Events from the year 2006 in Taiwan, Republic of China. This year is numbered Minguo 95 according to the official Republic of China calendar.

Incumbents
 President – Chen Shui-bian
 Vice President – Annette Lu
 Premier – Frank Hsieh, Su Tseng-chang
 Vice Premier – Wu Rong-i, Tsai Ing-wen

Events

January
 15 January – 2006 Democratic Progressive Party chairmanship election.
 25 January
 Su Tseng-chang became the Premier of the Republic of China.
 Tsai Ing-wen became the Vice Premier of the Republic of China.

February
 22 February – The establishment of National Communications Commission.
 27 February – President Chen Shui-bian announced that National Unification Council ceased to function.

May
 31 May – The opening of Bannan Line of Taipei Metro.

June
 9–21 June – 2006 Enterprise Football League.
 10 June – 17th Golden Melody Awards in Taipei.
 16 June – The opening of Hsuehshan Tunnel.
 23 June – The opening of Poképark.

July
 1 July – The establishment of B'in Music.

August
 5 August – The opening of Chiang Wei-shui Memorial Park in Datong District, Taipei.
 6 August – ROC cut diplomatic relations with Chad.

September
 1 September – Fu Hsing Kang College became part of National Defense University.
 6 September – The renaming of Chiang Kai-shek International Airport to Taiwan Taoyuan International Airport.

October
 14 October – The establishment of Hakka Party.
 24 October
 The launching of Sharp Daily in Taipei.
 The opening of THSR Taichung Station in Wuri Township, Taichung County.
 27–29 October – 2006 Taipei International Invitational Futsal Tournament in Taipei.
 28 October – The establishment of Ling Tung Numismatic Museum in Taichung.

November
 3 November
 The opening of Chiayi HSR station in Taibao City, Chiayi County.
 The opening of Tainan HSR station in Gueiren Township, Tainan County.
 7 November – The opening of Hsinchu HSR station in Zhubei City, Hsinchu County.
 9 November – The opening of Taichung Intercontinental Baseball Stadium in Beitun District, Taichung.
 10 November – The opening of Taoyuan HSR station in Zhongli City, Taoyuan County.

December
 9 December – 2006 Republic of China municipal election.
 26 December - The  7.0 and 6.9 Hengchun earthquakes occurred in Pingtung County.

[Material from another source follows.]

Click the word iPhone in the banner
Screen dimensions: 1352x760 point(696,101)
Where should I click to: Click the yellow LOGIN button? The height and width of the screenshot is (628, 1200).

Separated by eight minutes, this doublet earthquake resulted in several deaths and injuries.

Deaths
 3 June – Ni Wen-ya, 103, Taiwanese politician, MLY (1948–1988), PLY (1972–1988).
 10 September – Chang Chuan-tien, 61, Taiwanese politician, MLY (1999–2006), liver failure.
 5 November – Chen Ding-nan, 63, Taiwanese politician,  MLY (1990–2000), Minister of Justice (2000–2005), lung cancer.